The Impact of Stemming and Lemmatization Applied to Word Vector Based Models in Sentiment Analysis
Sentiment analysis is a commercially attractive field in which a great deal of research has already been conducted. Millions of people across the world share their opinion on the web, which makes it a popular subject among researchers. The first step in sentiment analysis is text preprocessing. This research focuses on the methods stemming and lemmatization. These are text normalization methods that attempt to obtain root forms of inflected words. Prior work highlighted the importance of preprocessing.

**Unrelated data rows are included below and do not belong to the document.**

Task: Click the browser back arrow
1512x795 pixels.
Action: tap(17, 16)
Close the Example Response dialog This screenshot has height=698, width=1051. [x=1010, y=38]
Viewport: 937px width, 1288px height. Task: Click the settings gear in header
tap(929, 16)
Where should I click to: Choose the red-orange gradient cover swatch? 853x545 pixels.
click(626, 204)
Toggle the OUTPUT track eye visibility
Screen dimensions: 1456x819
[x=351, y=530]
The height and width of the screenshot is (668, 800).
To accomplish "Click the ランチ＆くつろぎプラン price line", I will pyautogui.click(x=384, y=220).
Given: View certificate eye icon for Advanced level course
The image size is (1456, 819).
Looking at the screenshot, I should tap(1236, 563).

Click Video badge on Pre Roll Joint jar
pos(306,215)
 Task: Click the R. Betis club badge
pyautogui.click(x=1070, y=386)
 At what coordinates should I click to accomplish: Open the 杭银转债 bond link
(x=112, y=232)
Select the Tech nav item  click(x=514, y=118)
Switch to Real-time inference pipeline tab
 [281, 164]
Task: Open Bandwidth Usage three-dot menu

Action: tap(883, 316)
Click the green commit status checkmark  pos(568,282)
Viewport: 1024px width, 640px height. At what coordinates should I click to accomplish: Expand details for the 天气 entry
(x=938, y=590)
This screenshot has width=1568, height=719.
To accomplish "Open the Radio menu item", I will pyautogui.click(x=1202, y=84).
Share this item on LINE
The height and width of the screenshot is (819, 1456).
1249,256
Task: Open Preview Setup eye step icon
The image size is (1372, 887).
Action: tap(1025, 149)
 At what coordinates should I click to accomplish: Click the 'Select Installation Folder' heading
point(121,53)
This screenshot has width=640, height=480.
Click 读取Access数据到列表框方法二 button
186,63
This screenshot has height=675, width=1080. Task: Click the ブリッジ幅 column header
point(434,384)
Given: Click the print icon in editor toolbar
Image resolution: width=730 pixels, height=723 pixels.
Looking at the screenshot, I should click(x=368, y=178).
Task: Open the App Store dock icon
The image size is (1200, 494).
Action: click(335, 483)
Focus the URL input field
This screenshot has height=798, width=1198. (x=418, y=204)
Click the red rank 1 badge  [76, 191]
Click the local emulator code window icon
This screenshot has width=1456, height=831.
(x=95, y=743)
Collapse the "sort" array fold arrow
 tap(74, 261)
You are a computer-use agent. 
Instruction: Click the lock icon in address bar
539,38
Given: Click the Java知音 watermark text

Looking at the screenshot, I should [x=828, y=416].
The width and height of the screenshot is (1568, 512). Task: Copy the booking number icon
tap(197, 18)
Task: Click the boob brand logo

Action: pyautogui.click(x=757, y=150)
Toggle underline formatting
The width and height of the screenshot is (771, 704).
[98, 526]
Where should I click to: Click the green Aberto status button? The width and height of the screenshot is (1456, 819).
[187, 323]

However, while preprocessing in classification models is studied extensively, little work has been done towards preprocessing in word vector based models. Therefore, the goal of this work is to examine the role of stemming and lemmatization when applied at the training phase of word vector based models. The following research question is addressed: “Which stemming or lemmatization method is most suitable for predicting sentiment polarity when integrated at the training phase of word vector based models?” This thesis uses a training corpus consisting of 142.570 news articles and the IMDB movie review dataset for classification. First, stemming and lemmatization are applied to the training corpus. Second, Word2Vec’s CBOW and Skip-gram models are trained. Hereafter, stemming and lemmatization are applied to the classification dataset to obtain a compatible vocabulary. Finally, sentiment is classified using a LSTM model with embedding layer. The results of the experiments show that all methods outperformed the baseline for both word embedding models. Lemmatization is the preferred method for the CBOW model, whereas the Snowball stemmer is the preferred stemming method. The Snowball stemmer achieved the best performance for the Skip-gram model, while the Porter stemmer and lemmatization are close behind. Therefore, this research concludes that the Snowball stemmer is the best performing stemming method, while lemmatization achieves similar results.